The album debuted at number four on the US Billboard 200 chart, selling 74,200 copies in its first week. Upon its release, Family received positive reviews from most music critics, who complimented Rimes' performance and songwriting. The lead single "Nothin' Better to Do" earned her a Grammy Award nomination for Best Female Country Vocal Performance while the third single "What I Cannot Change" also earned her a nomination the following year .

== Singles ==
The first single, "Nothin' Better to Do", was released to radio on May 29, 2007 which she was nominated for a Best Female Country Vocal Performance Grammy for the 50th Grammy Awards, followed by "Good Friend and a Glass of Wine" and "What I Cannot Change," which was nominated for a Best Female Country Vocal Performance Grammy for the 51st Grammy Awards and went to number one on the Billboard Dance chart.

== Reception ==

=== Commercial performance ===
The album debuted at number four on the US Billboard 200 chart, with first-week sales of 74,200 copies in the United States. It spent a total of 20 weeks in Billboard 200. As of July 2011 it has sold 401,000 copies in United States.

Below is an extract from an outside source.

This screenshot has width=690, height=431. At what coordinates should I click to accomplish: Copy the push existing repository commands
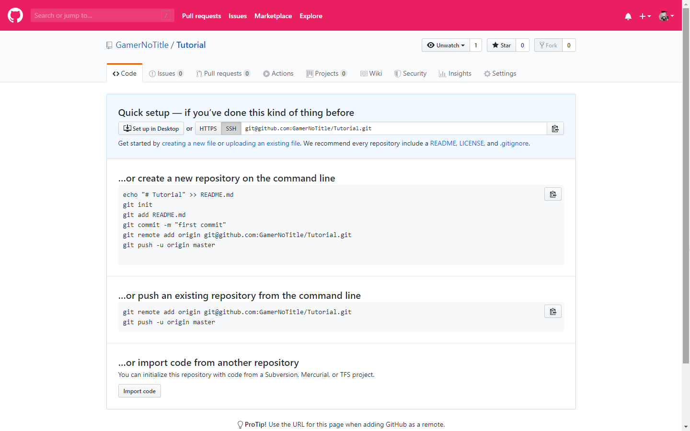(552, 311)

In the United Kingdom, Family debuted at number 31 on the UK Albums Chart, becoming Rimes's first album to miss the top 20 of the chart (though not all of her albums were released in the UK).

=== Critical response ===

Family received positive reviews from most music critics. At Metacritic, which assigns a normalized rating out of 100 to reviews from mainstream critics, the album received an average score of 70, based on 12 reviews, which indicates "generally favorable reviews". Allmusic editor Stephen Thomas Erlewine gave it four out of five stars and called it "surprisingly far-ranging underneath its soft country-pop veneer [...] a canny blend of the commercial and the confessional". Blenders Jane Dark complimented its "lighthearted genre-hopping", writing that it "suggests nothing so much as a Broadway smash about a restless country star, borrowing from many styles, beholden to none." Sarah Rodman of The Boston Globe praised Rimes' songwriting and dubbed Family "the best, most cogent album of her career". Kelefa Sanneh of The New York Times complimented her "gentle belting-out" and commented that "the music echoes the fearlessness in the lyrics". Slant Magazine's Jonathan Keefe called Rimes "a distinctive interpretive singer" and viewed that her songwriting gives the album "the kind of focus and thematic coherence that most Nashville acts can't be bothered with". Keefe cited Family as "among the strongest mainstream country albums of the past several years". Ken Tucker of Billboard gave the album a favorable review and said, "It took personal experience for LeAnn Rimes to get to the point where she could write, record and release Family, the sum of a so-far extraordinary but still young life. But just because it's a personal album doesn't mean it doesn't speak to the masses."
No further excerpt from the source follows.